Let's take a look at the difference between how a web search engine, such as Google, serves relevant search results compared to the iTunes store. There is an interesting tradeoff happening.
Google indexes such a colossal amount of web pages that the potential results can not possibly be human curated. Google has to rely on algorithmically detecting bad results and filtering them out.
Apple has to deal with only around 700,000 apps, and every app has to undergo a review process in which all the content that the user will ever see will be looked over by a real human.
As such, Apple does not have to worry about 'bad' content showing up in searches, unless a developer hides malicious code in a clever way. Even then, the app icons, names, descriptions and pictures are all curated. Google, on the other hand, has to deal with everything the Internet can possibly throw at them, and so relies heavily on a lot of statistical rules and machine learning to filter out malicious content.
Google has to index pages submitted by people all over the world that it has no business relations with, and can at best rely on looking at information such as whois data, ip addresses and other information to figure out the ownership of websites.
Apple has the credit card information, billing address, phone number, real names and all other kinds of information about developers that submit apps to them. Developers can be held responsible for their content, and the barrier of entry requires higher technical skills -- one must own a OSX device, install xcode, etc.
Once again Google has to rely on much more complicated algorithms to serve relevant results because they simply can not trust the content on the web pages.
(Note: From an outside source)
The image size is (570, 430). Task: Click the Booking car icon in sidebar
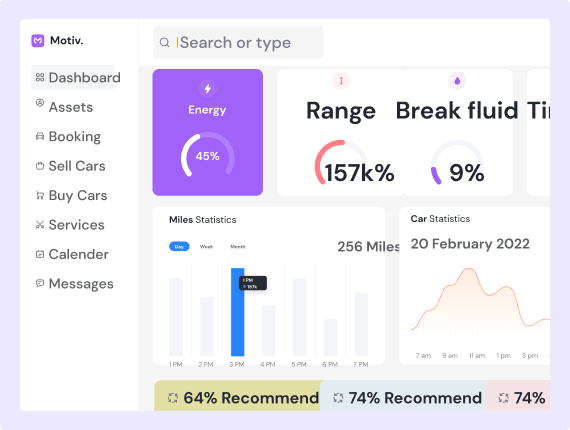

Google has developed very complicated tools to understand the intent of a web page, analyze the relevancy and category and figure out if a web page is relevant to a result, etc.
Apple places a lot of trust in the App developer, it's up to the developer to figure out what their app is relevant to. Therefore, more of the responsibility for App Store discovery is in the hands of the app developer. This is a reasonable assumption only because apps are reviewed and any underhanded tactics will be caught, and the developer risks losing their $99 fee.
Google indexes a large amount of pages on an individual site, so a very large site such as cnn.com may have tens of thousands of pages, each indexed and showing up in search results for a net total of an immense amount of search terms.
Apple only gives apps 100 characters worth of space to select keywords, so even an extremely popular app such as Angry Birds is limited in scope on what keywords it can show up for. Companies can make different versions of their game with slightly different keywords, but nothing will ever come close to the amount of terms a large site can have.